Peluang besar untuk pelaku usaha AMDK
Tidak hanya menekan volume sampah di Indonesia, peta jalan yang diperkenalkan oleh KLHK ini diyakini juga memberi peluang besar kepada para pelaku usaha agar mampu melakukan industrialisasi melalui daur ulang.
Namun faktanya di lapangan hingga saat ini, industri daur ulang belum mendapat bahan baku jenis plastik polyethylene terephthalate (PET) yang dibutuhkan dalam negeri. Yang membuat industri daur ulang harus mengimpor bahan baku sampah plastik hingga 750 ribu ton per tahun.
Padahal permintaan industri plastik nasional diprediksi akan terus meningkat hingga menjadi 8 juta ton pada tahun 2025 mendatang.
“Tingkat daur ulang (recycle rate) sampah plastik di Indonesia baru menyentuh angka 7 persen, dengan jenis plastik jenis PET (yang lazim digunakan untuk kemasan AMDK botol dan galon) mencapai 75 persen tingkat daur ulang,” tulis paparan laporan lembaga Sustainable Waste Indonesia (SWI) belum lama ini.
“Kemasan plastik minuman ringan pasca konsumsi sudah memiliki rantai daur ulang yang mature (stabil). Jenis plastik PET adalah kemasan minuman ringan yang berkontribusi besar dalam daur ulang, mencapai 30 persen sampai 48 persen dari total penghasilan para pengumpul sampah,” demikian temuan hasil survei SWI.
Saat ini, semua AMDK bermerek, dari market leader sampai produsen tingkat lokal, menggunakan kemasan plastik jenis PET untuk kemasan botol air minum. Namun, secara kuantitas jumlah sampah plastik PET untuk industri daur ulang ternyata masih belum mencukupi di dalam negeri.
Ekonomi sirkular bisa menambahkan PDB
Sementara itu, menurut Data dari Asosiasi Industri Plastik Indonesia (Inaplas) dan Badan Pusat Statistik (BPS) mengatakan bahwa dari total sampah nasional per tahun, sampah plastik menguasai 5 persen atau 3,2 juta ton dari total sampah.
“Dari jumlah 3,2 juta ton timbulan sampah plastik, produk AMDK bermerek menyumbang 226 ribu ton atau 7,06 persen. Sebanyak 46 ribu ton atau 20,3 persen dari total timbulan sampah produk AMDK bermerek merupakan sampah AMDK kemasan gelas plastik,” demikian laporan tersebut.

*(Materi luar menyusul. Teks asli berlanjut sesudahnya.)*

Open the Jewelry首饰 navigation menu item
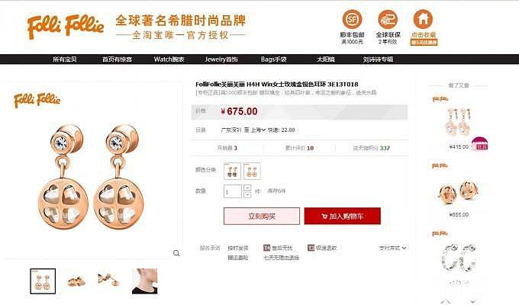The image size is (519, 305). click(x=221, y=59)
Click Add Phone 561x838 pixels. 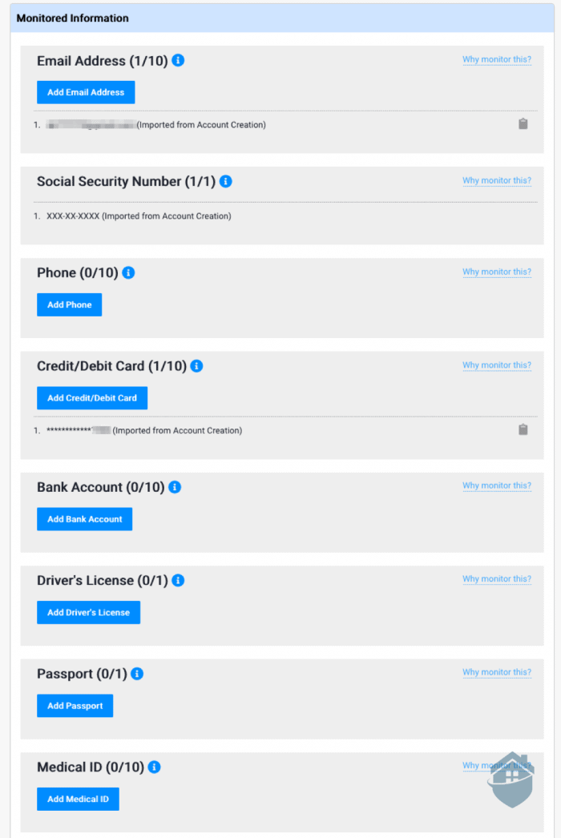click(x=69, y=304)
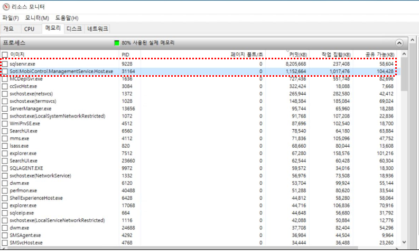Enable checkbox for Soti.MobiControl.ManagementService.Host.exe
Screen dimensions: 419x251
5,71
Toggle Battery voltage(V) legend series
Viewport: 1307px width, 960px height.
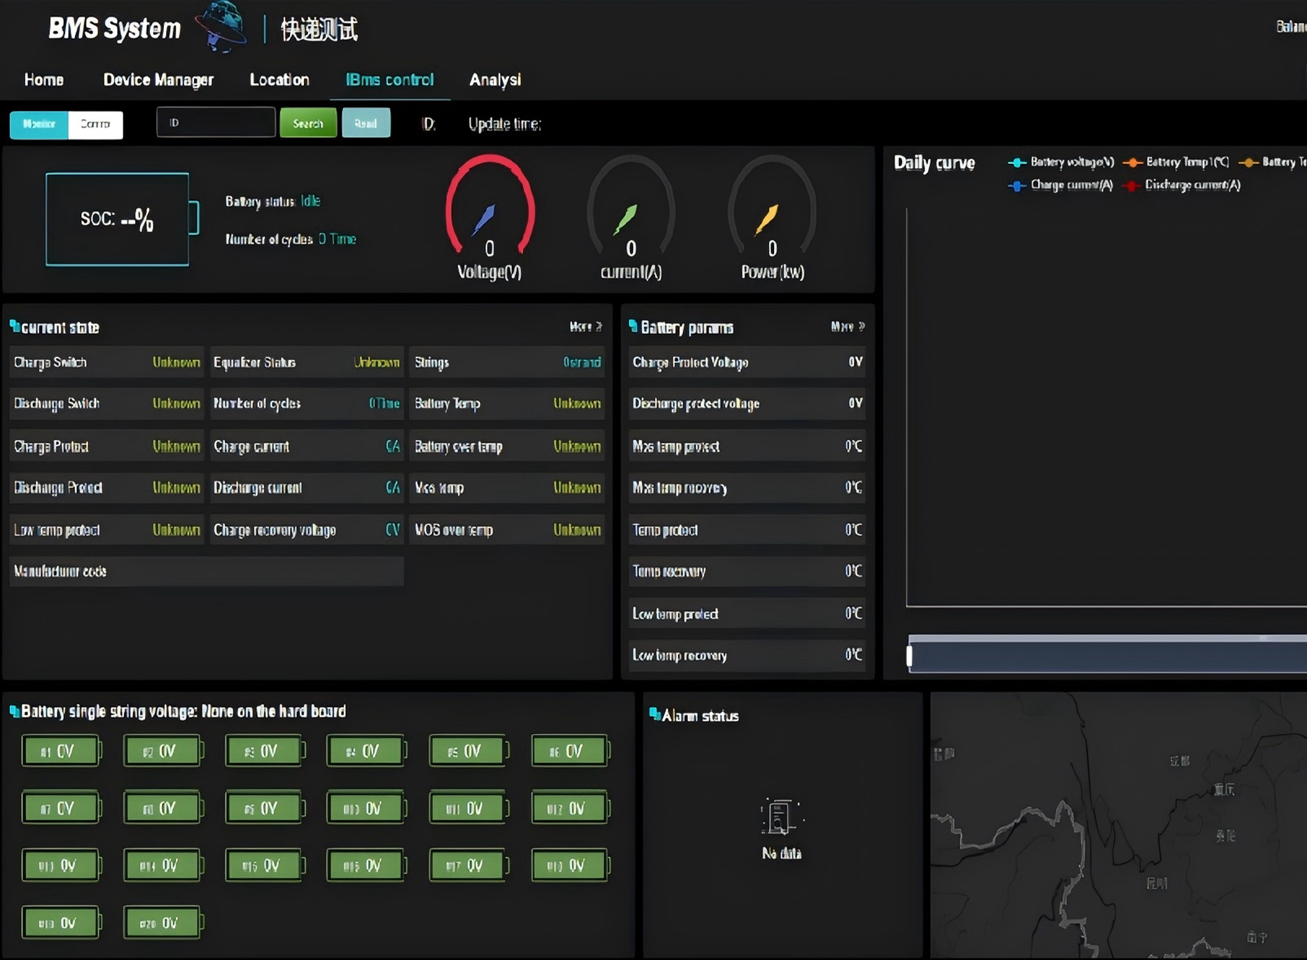tap(1062, 162)

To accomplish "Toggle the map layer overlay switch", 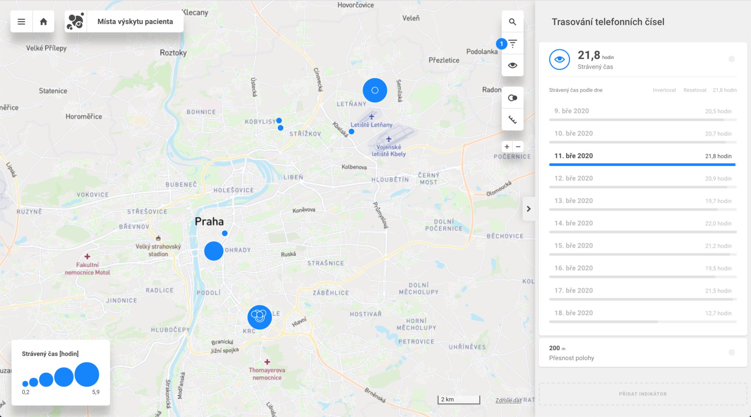I will [x=512, y=98].
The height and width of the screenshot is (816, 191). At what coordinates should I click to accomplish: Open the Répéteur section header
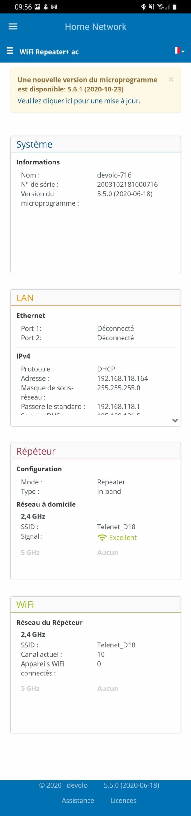pos(36,451)
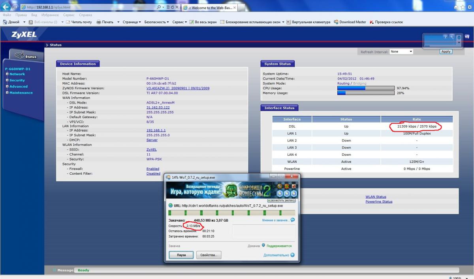The width and height of the screenshot is (474, 279).
Task: Click the Print icon in the toolbar
Action: pos(99,22)
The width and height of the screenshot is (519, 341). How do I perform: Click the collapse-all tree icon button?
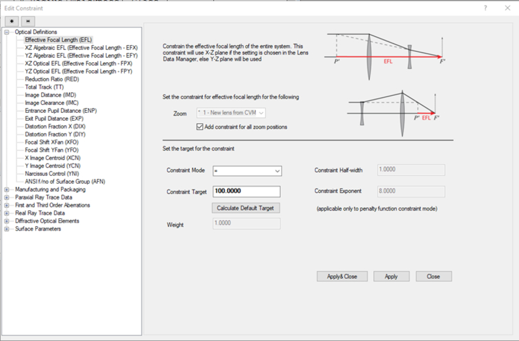coord(27,21)

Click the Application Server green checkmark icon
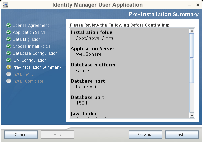9,33

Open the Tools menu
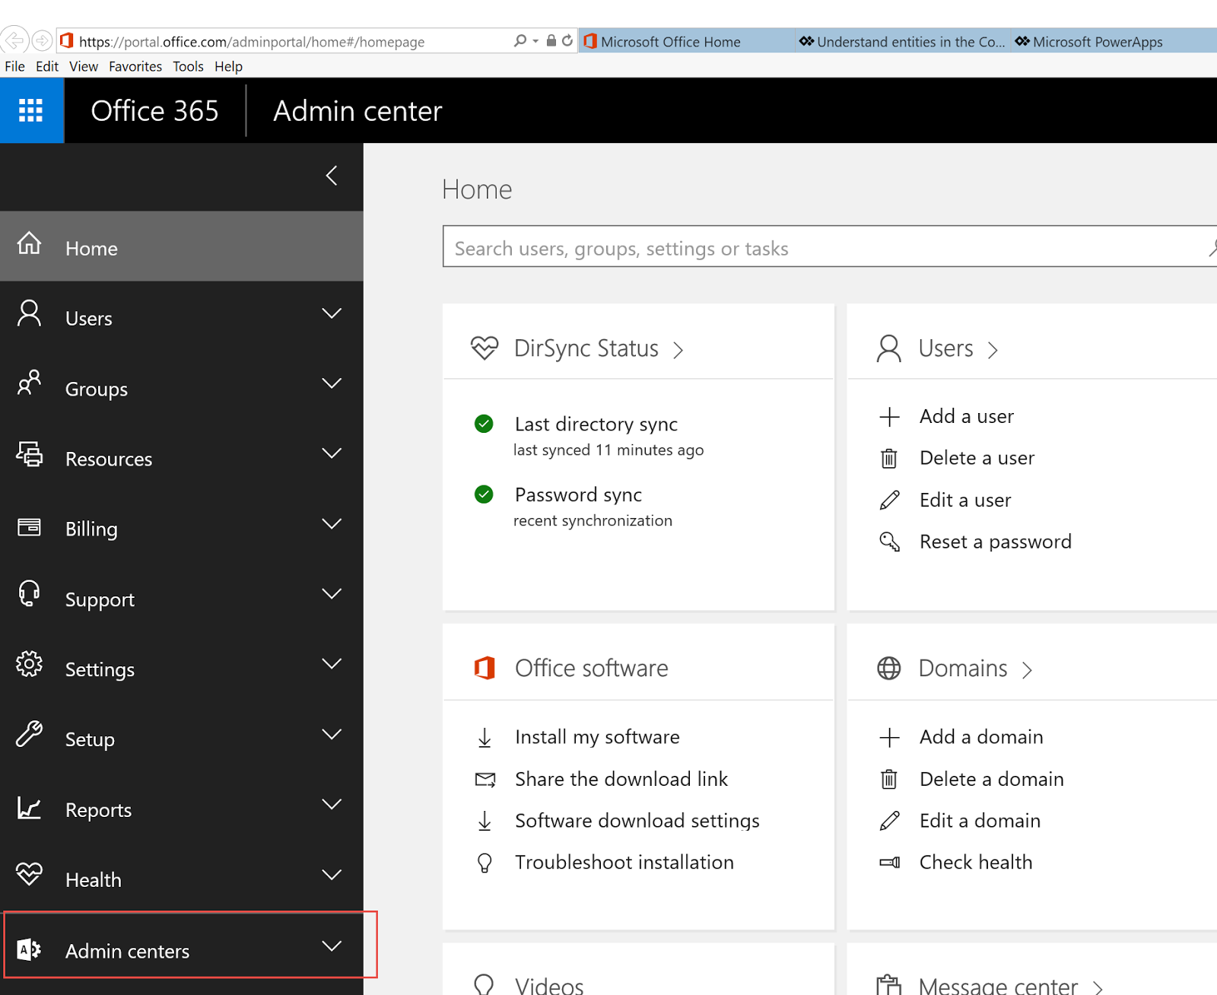(x=188, y=66)
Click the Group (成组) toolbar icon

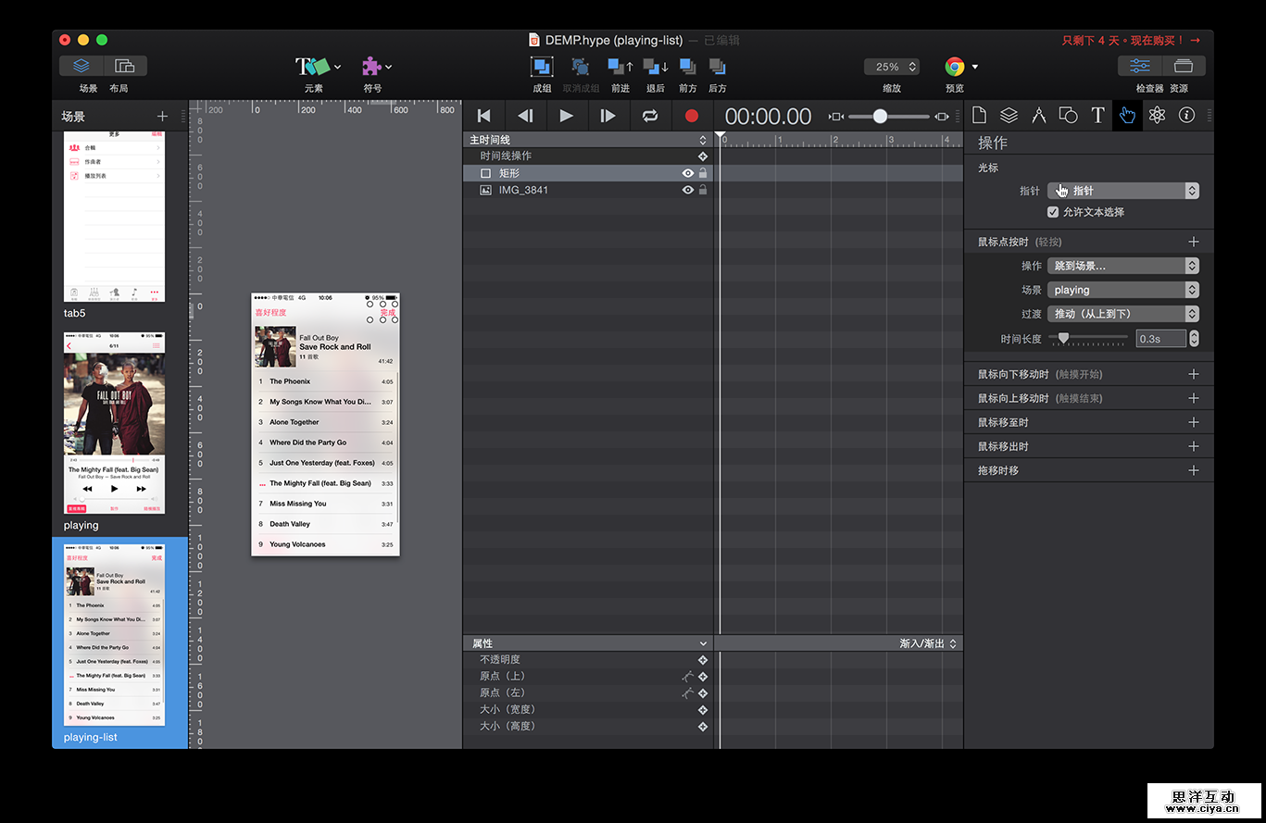point(542,67)
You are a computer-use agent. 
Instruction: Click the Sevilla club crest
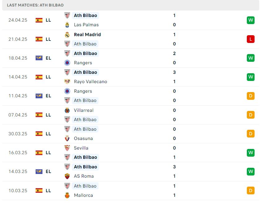click(67, 148)
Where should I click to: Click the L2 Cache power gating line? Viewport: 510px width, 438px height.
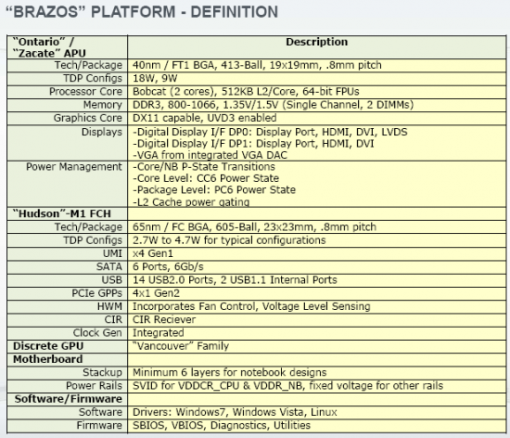pyautogui.click(x=191, y=202)
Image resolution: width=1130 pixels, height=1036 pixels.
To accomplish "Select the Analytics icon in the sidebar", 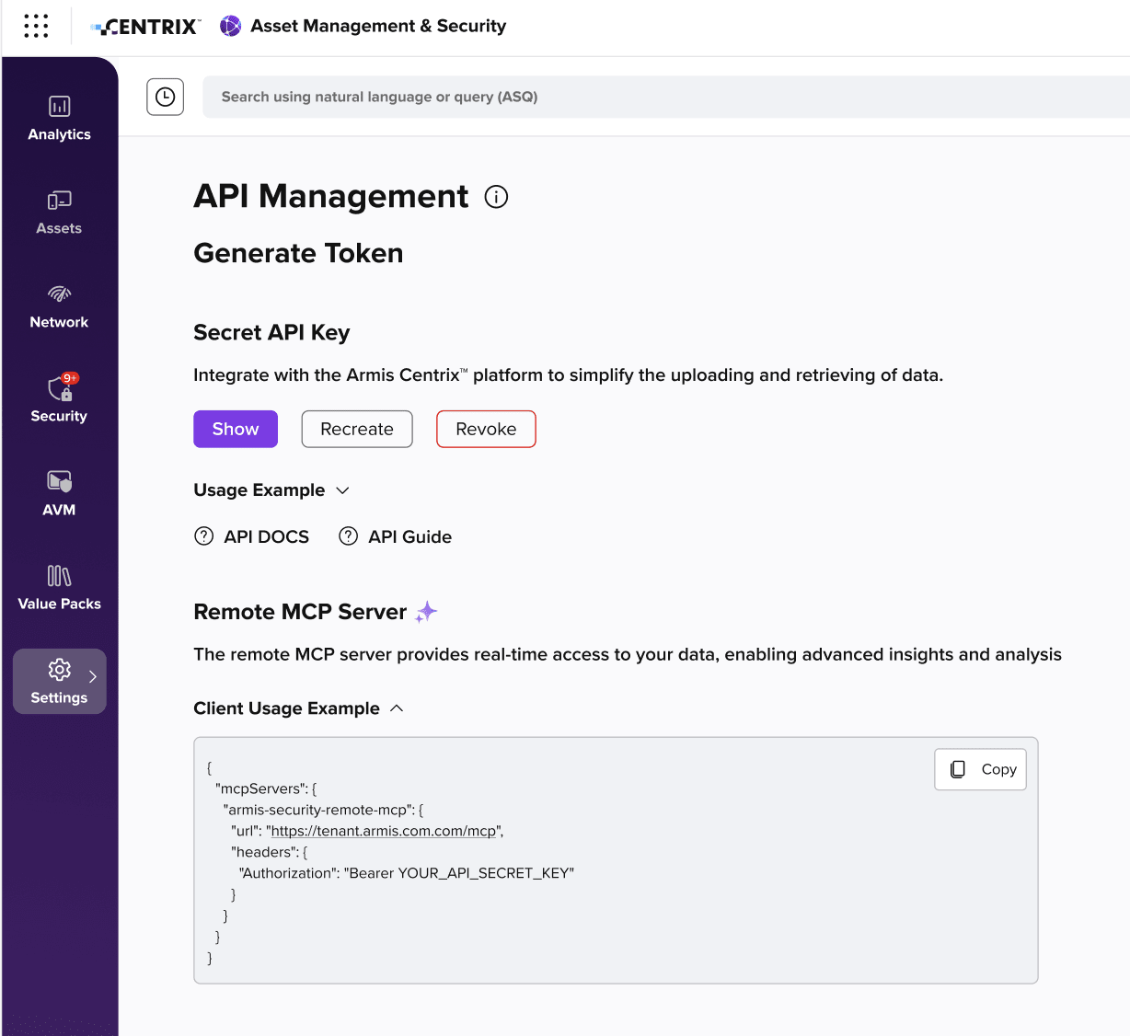I will click(x=58, y=107).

Selain volume timbulan, AMDK plastik berukuran di bawah 1 liter seperti gelas plastik terbukti sangat sulit untuk dikumpulkan dan dianggap tak bernilai untuk didaur ulang.
Padahal menurut Kasubdit Prasarana dan Jasa Direktorat Jenderal PSLB3 KLHK Edward Nixon Pakpahan, selain punya nilai ekonomi tinggi, bisnis sirkular dengan penekanan daur ulang sampah plastik dan non-plastik, juga bermanfaat besar pada lingkungan.
“Manfaat besar ini terutama dari berkurangnya limbah di setiap sektor usaha hingga sebesar 18-52 persen pada 2030,” kata Nixon saat Webinar Rapat Kerja Nasional (Rakernas) Asosiasi Pengusaha Sampah Indonesia (APSI) di Jawa Timur beberapa waktu lalu (24/9/2022).
“Ekonomi sirkular dari bisnis pendaurulangan sampah berpotensi menghasilkan tambahan PDB sebesar Rp593-Rp638 Triliun dari lima sektor usaha pada 2030,” lanjutnya.
Bahkan dari sisi manfaat sosial, Nixon mengatakan pengelolaan sampah secara sirkular ini bisa menciptakan 4,4 juta lapangan kerja baru dan menambah tabungan rumah tangga hampir 9 persen.